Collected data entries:
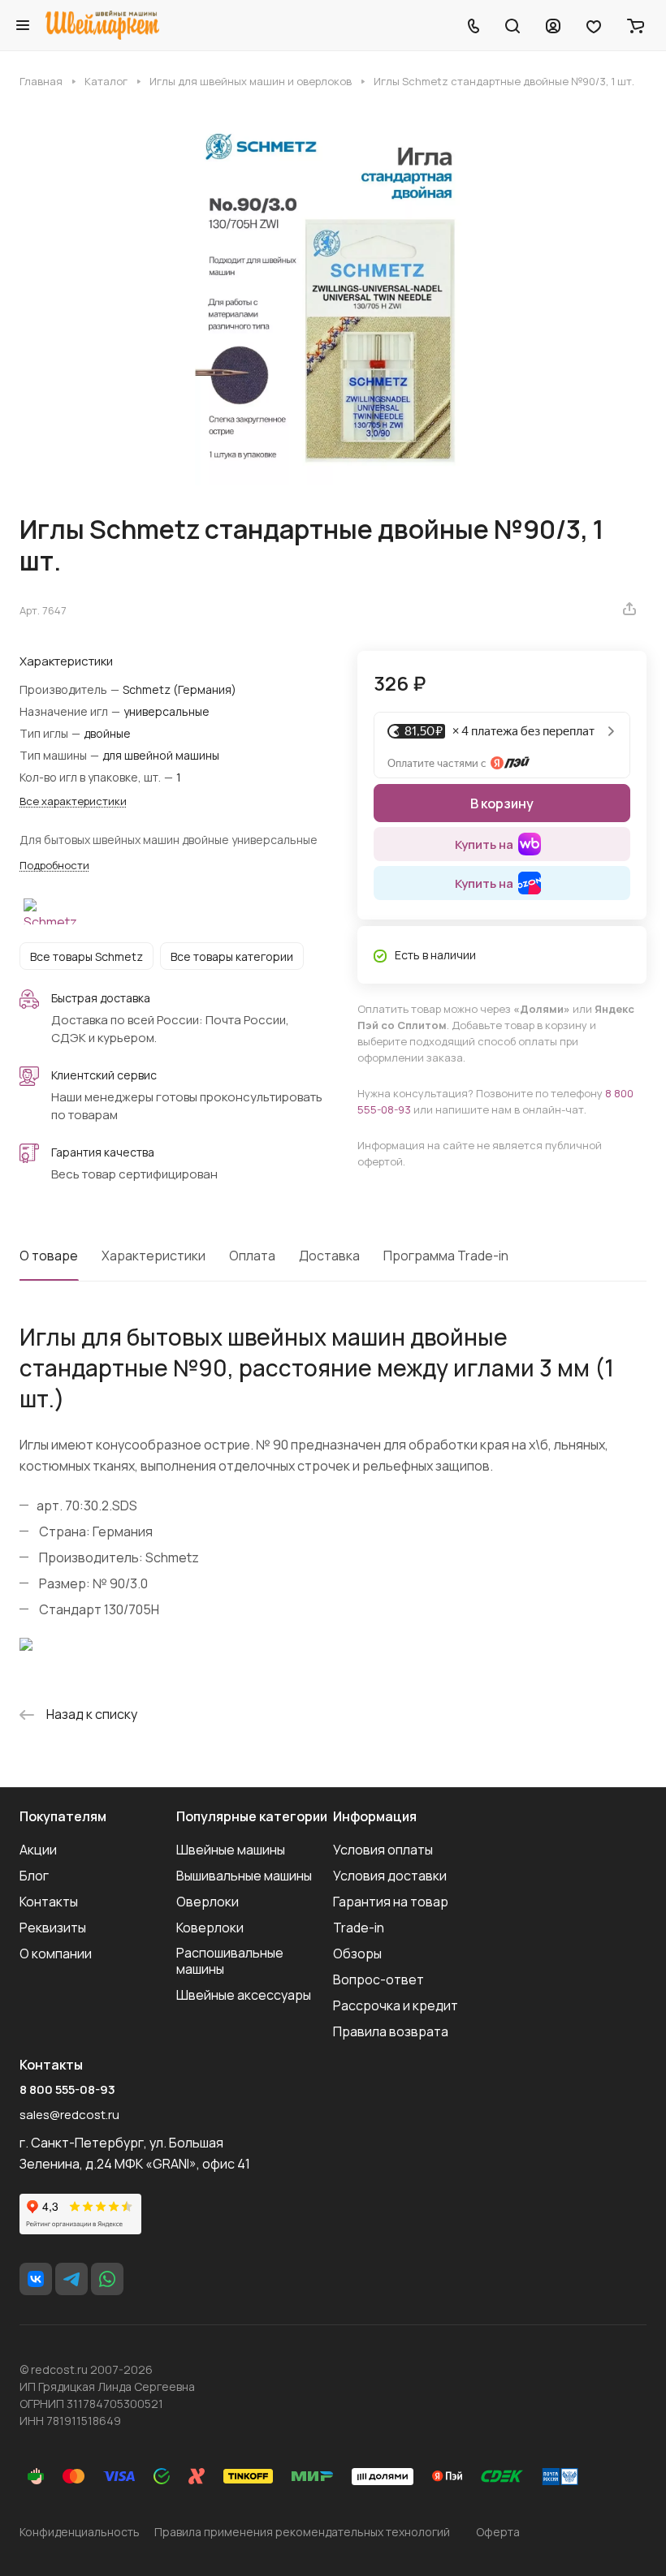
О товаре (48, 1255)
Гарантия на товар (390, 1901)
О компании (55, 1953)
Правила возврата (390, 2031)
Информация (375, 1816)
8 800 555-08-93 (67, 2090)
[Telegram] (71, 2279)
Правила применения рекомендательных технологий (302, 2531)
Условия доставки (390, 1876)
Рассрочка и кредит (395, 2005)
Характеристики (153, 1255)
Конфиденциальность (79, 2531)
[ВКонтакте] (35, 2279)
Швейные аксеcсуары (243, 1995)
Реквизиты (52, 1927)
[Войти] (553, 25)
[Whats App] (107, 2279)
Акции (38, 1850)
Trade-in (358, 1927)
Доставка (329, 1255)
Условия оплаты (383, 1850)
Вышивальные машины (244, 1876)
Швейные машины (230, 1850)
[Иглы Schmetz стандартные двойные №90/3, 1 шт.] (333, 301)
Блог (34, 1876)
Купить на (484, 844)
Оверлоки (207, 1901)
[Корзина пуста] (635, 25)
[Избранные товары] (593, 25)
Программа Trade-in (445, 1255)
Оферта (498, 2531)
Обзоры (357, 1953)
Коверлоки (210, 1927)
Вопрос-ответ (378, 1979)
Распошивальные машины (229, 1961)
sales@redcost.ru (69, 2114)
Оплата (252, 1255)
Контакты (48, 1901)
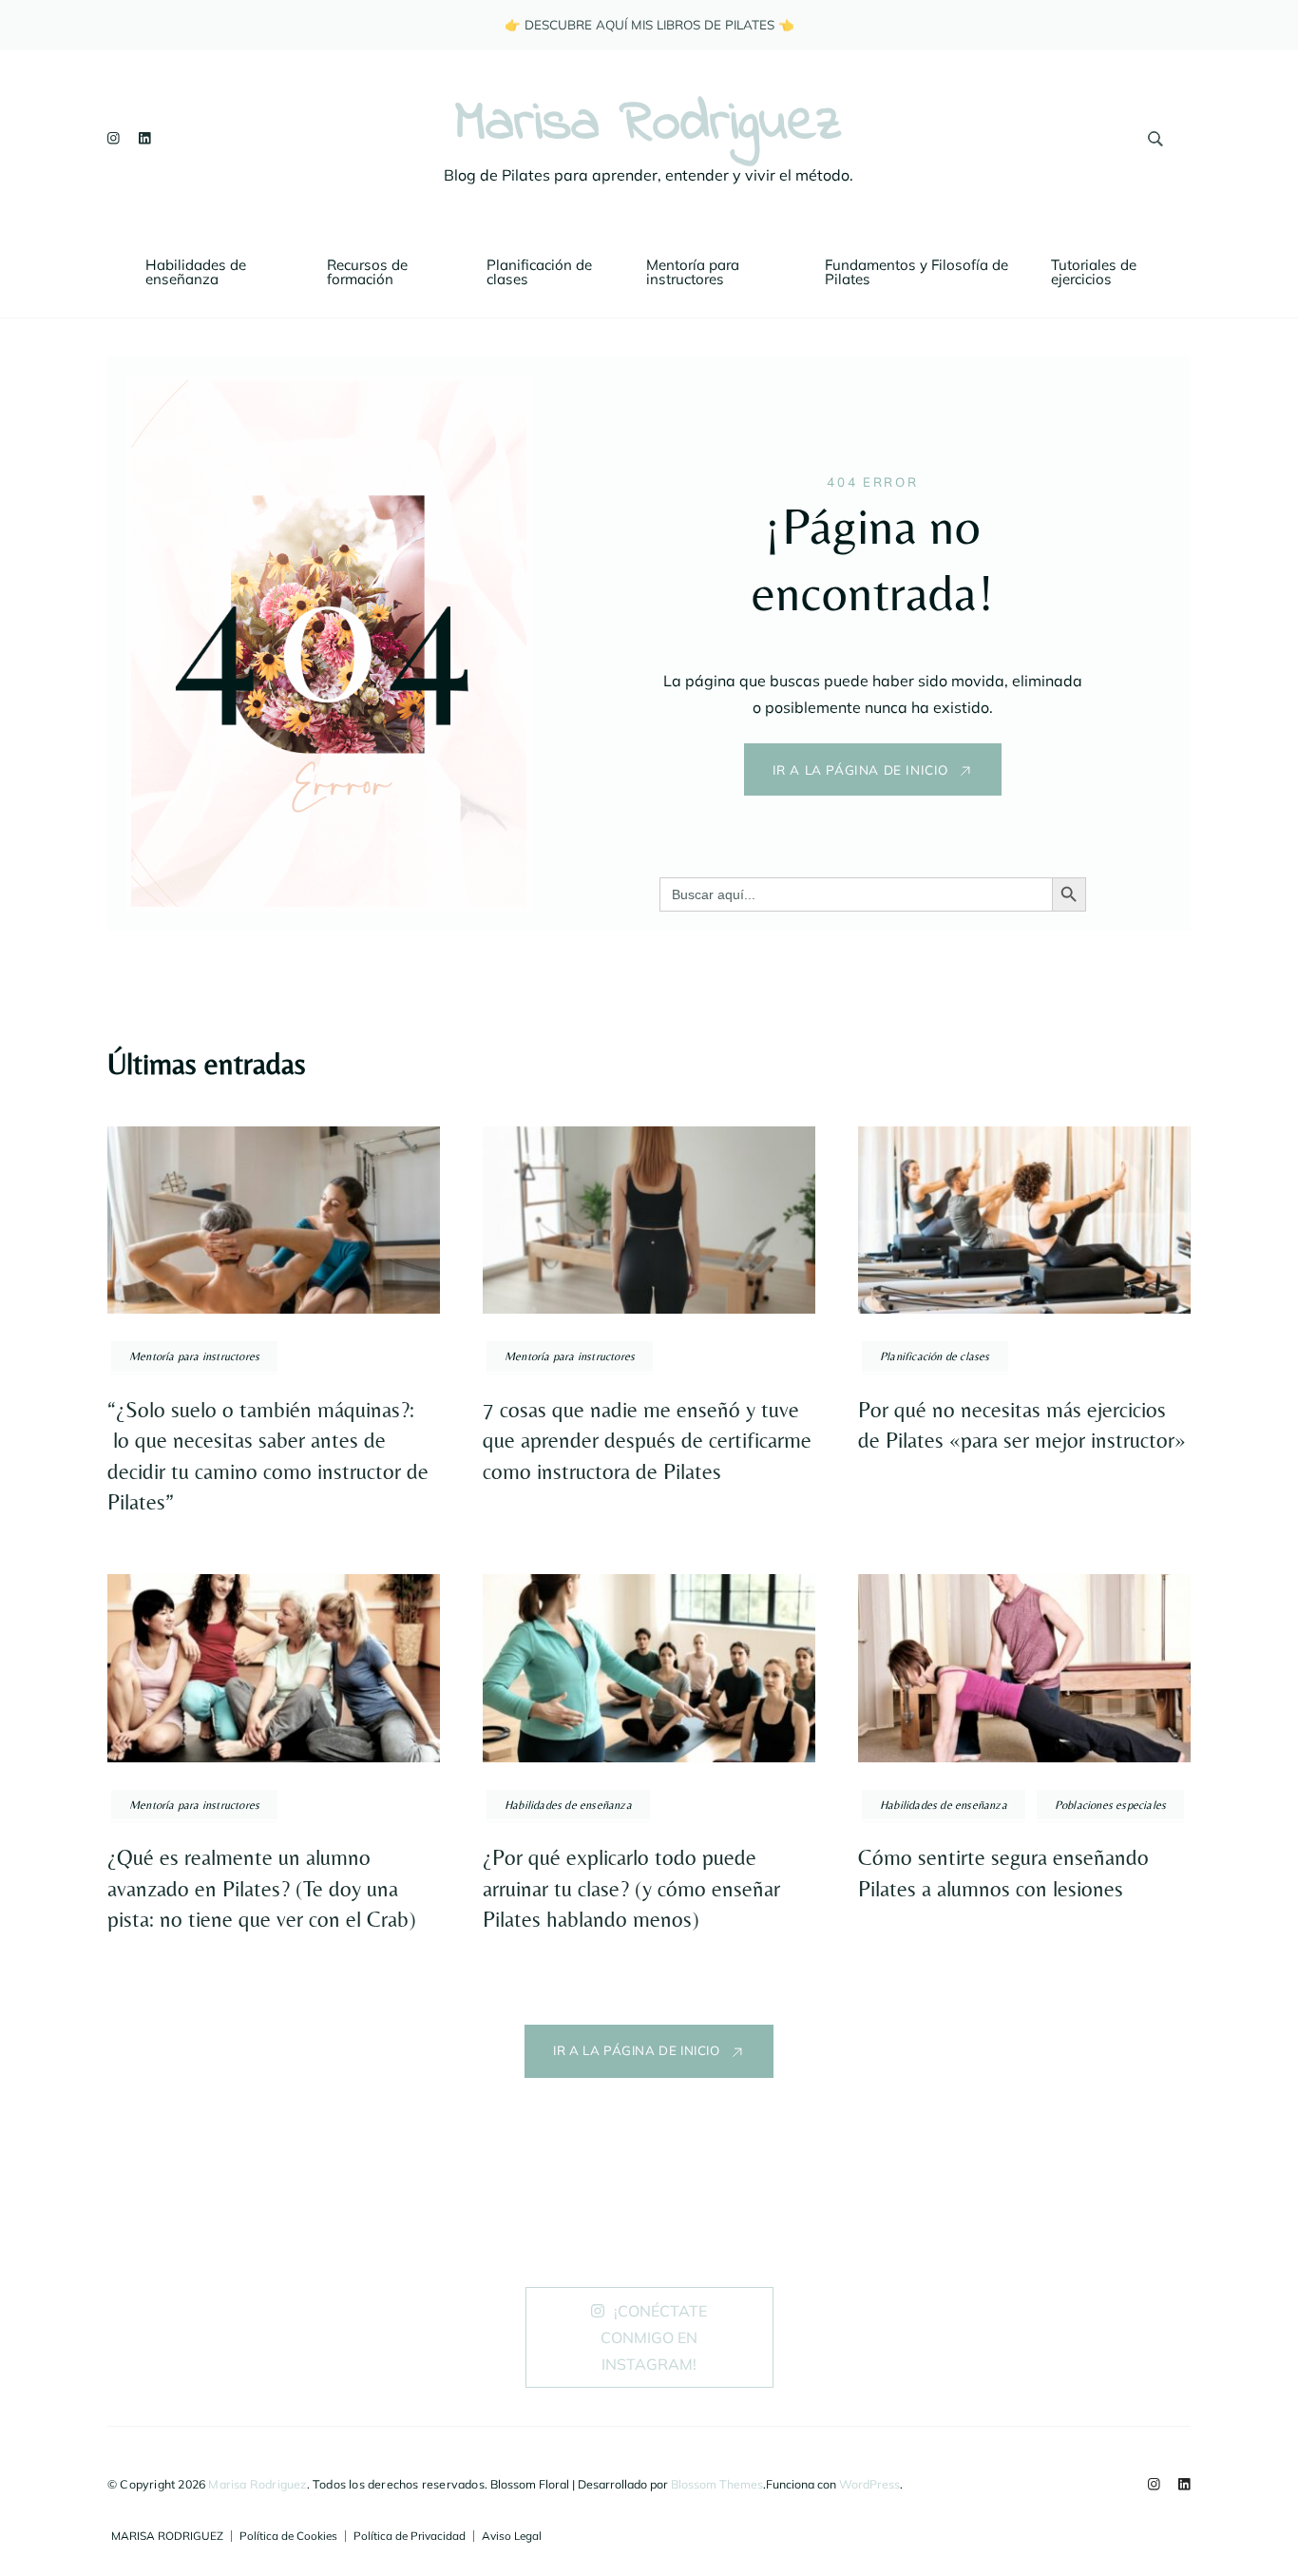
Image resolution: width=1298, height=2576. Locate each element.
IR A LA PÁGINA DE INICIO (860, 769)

...

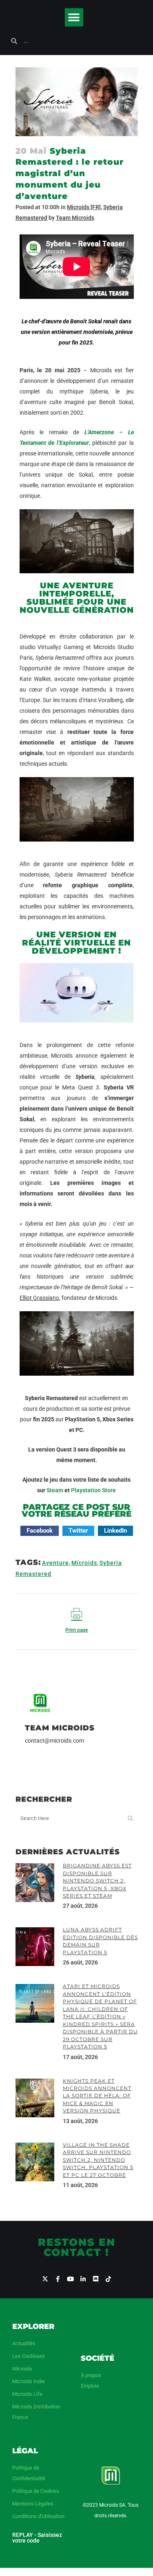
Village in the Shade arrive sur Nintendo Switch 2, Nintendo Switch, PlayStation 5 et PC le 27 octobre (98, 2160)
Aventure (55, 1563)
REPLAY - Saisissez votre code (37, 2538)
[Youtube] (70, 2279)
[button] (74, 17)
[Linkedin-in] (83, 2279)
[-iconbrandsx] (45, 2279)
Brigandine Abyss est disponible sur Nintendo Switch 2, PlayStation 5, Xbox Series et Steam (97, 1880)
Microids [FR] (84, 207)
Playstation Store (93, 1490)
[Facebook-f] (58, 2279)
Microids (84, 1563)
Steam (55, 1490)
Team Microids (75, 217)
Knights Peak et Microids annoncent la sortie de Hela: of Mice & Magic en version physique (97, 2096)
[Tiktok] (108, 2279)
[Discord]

...

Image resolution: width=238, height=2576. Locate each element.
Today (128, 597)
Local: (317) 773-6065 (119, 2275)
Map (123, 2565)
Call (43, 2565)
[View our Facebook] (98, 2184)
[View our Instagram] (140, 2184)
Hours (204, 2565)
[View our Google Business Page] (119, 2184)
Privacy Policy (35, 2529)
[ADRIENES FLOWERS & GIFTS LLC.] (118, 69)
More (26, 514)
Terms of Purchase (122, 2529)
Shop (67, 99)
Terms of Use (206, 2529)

▶ _EXERCISE INSTRUCTIONS_
Would you copy out, exactly and with no pictures, only the lines above from the one that contains "Коверлоки (210, 1927)" through the one that contains "IR A LA PÁGINA DE INICIO (860, 769)"?

▶ _SOLUTION TO THE EXERCISE_
Коверлоки (210, 1927)
Вопрос-ответ (378, 1979)
Распошивальные машины (229, 1961)
sales@redcost.ru (69, 2114)
Оплата (252, 1255)
Контакты (48, 1901)
Image resolution: width=1298, height=2576. Locate each element.
IR A LA PÁGINA DE INICIO (860, 769)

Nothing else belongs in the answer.